#### EXTRAIT SOURCE:
________________________________________

Après L’Atelier noir, je viens de recevoir C’est vous l’écrivain et Porter sa voix. Je les ai regroupés avec L’Acquisition du langage. Mais ça commence à faire beaucoup d’un coup sur l’expression dans tous ses états. Même son degré zéro n’y coupe pas : Foutez-vous la paix ! reste à portée de main.
Je voulais terminer ce texte avec une photo en attente, prise au Domaine des Fossés. Mais ce n’est pas ce qu’attend f. Maintenant, on ne joue plus ce photographe à l’appareil vide de pellicule qui, une fois la photo prise pour rien, ici ou là, n’a plus que les mots pour la développer, à la maison, sur le souvenir qu’il en conserve, entre le sourire de l’image à faire et la larme de l’image perdue. — Au fond, on aura été chaque fois un des personnages de Sophie Calle, dans Fantômes, où dans un musée, en l’absence d’un tableau, elle a collecté les descriptions et les dessins qu’en ont faits les employés. — Maintenant, on entre dans le musée de l’Atlas des Régions Naturelles, on se laisse aveugler par la masse des images, emmener par les mots-clés, perdre dans le labyrinthe de leurs recoupements, et « on cherche surtout à entrer dans cette notion de “stimuli”, ce moment qui pousse à écrire, en feuilletant, explorant, méditant sur l’Atlas… une histoire retrouvée, une scène inventée, une action in situ, une fiction concernant l’enquête elle-même et qui y procède ». — En somme, c’est l’histoire du peintre qui entre dans son tableau.
J’ai l’image de fin, mais comment remonter à sa source ? Qu’est-ce qui m’empêche de finir avec ma photo du Domaine des Fossés ? Après tout, je pourrais très bien la faire passer pour une des images de l’Atlas. Ou plutôt, puisque ma photo montre un intérieur, l’associer à une image de l’Atlas qui me reste soit à trouver, soit à inventer.
J’étais en formation à Langon au début de ce texte, mais je ne retrouve pas la ville dans l’Atlas. Dans la région des Graves, il s’agit surtout de Bordeaux et des villes périphériques. Je retrouve pourtant La Réole, pas très loin, et Saint Macaire en face de Langon. Mais c’est de l’autre côté de la Garonne, dans l’Entre-deux-mers. Et pourtant, cette vieille pile de pont qui ne soutient rien, au milieu du fleuve, face à l’église, aurait bien mérité d’intégrer l’Atlas.
De la Haute-Saintonge, je reconnais l’entrée de la piscine de Mirambeau où j’ai commencé à apprendre à nager, il y a une quarantaine d’années.
Elle n’a pas beaucoup changé, cette façade blanche. L’assemblage de vitres rectangulaires et carrées en guise de baie, une porte bleue d’un côté et de l’autre, quatre marches pour y accéder, le petit escalier à droite qui donne sur le terrain de foot et les tribunes, et surtout l’escalier en béton devant l’entrée, ses deux piliers blancs avancés sur le parking, la rambarde métallique et sa dizaine de tubes bleus horizontaux montant jusqu’à la grille des tribunes de la piscine, derrière laquelle la rambarde aux lignes bleues se prolonge. Je me demande si derrière les volets roulants gris, l’été, on peut encore acheter des bonbons.

________________________________________

#### DONNÉES ENREGISTRÉES:
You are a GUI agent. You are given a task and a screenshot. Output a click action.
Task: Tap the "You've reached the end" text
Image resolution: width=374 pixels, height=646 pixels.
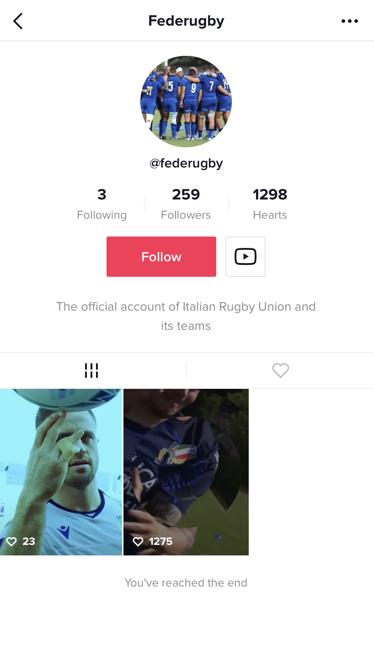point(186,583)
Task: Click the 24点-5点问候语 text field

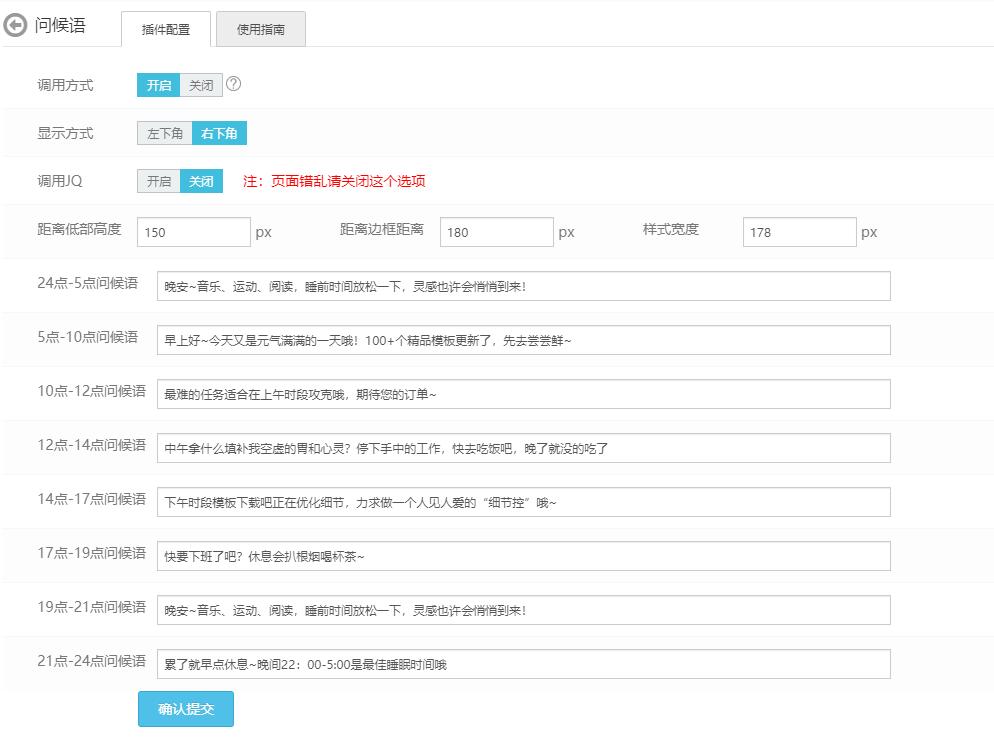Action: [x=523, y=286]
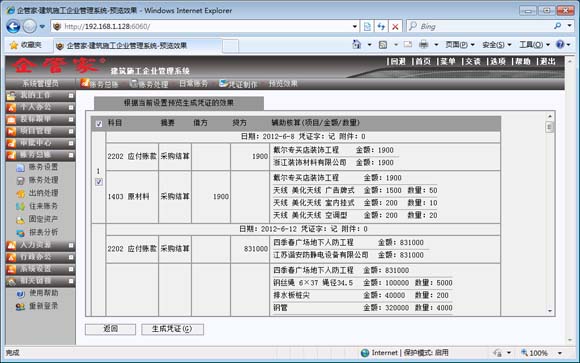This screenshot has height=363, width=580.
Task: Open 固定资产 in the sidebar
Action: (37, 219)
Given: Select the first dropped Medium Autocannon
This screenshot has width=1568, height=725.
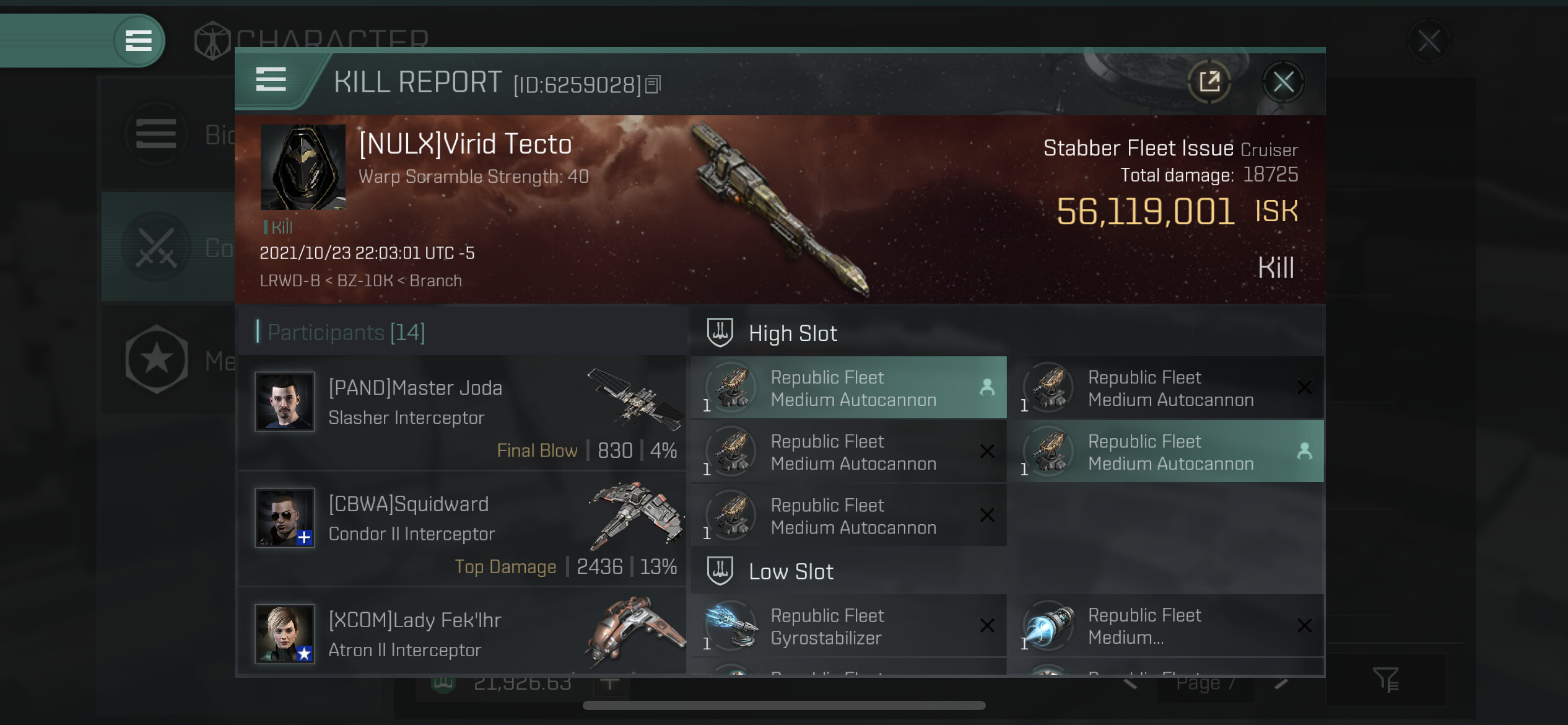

________________________________________

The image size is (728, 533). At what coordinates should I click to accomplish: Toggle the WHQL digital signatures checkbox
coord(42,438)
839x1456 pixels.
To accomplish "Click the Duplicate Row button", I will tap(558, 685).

________________________________________

#### TÂCHES À RÉALISER:
1 > Dans le texte sur l'Atlas des Régions Naturelles, renomme « photo » en « photographie » et redonne le passage qui va de « J’ai l’image de » jusqu'à « soit à inventer. » inclus.
2 > Poursuis le texte sur l'Atlas des Régions Naturelles à partir de sa dernière phrase.
Ce matériel n'intervient en rien ici.

#### RÉSULTATS DANS L'ORDRE:
1 >
J’ai l’image de fin, mais comment remonter à sa source ? Qu’est-ce qui m’empêche de finir avec ma photographie du Domaine des Fossés ? Après tout, je pourrais très bien la faire passer pour une des images de l’Atlas. Ou plutôt, puisque ma photographie montre un intérieur, l’associer à une image de l’Atlas qui me reste soit à trouver, soit à inventer.

2 >
De tous les mots-clés proposés, me retient vestige. Pas ceux de la piscine : bleu, béton, tribunes, été, 2019. (C’était plutôt couvert et gris pour la saison.)
Ce qui a changé, à la piscine, c’est le mur en béton et un portail métallique, cerclé de bleu, qui ne permettent plus de voir les nageurs. On aperçoit juste les sauteurs sur la plateforme du plongeoir de trois mètres. Avant, c’était un grillage.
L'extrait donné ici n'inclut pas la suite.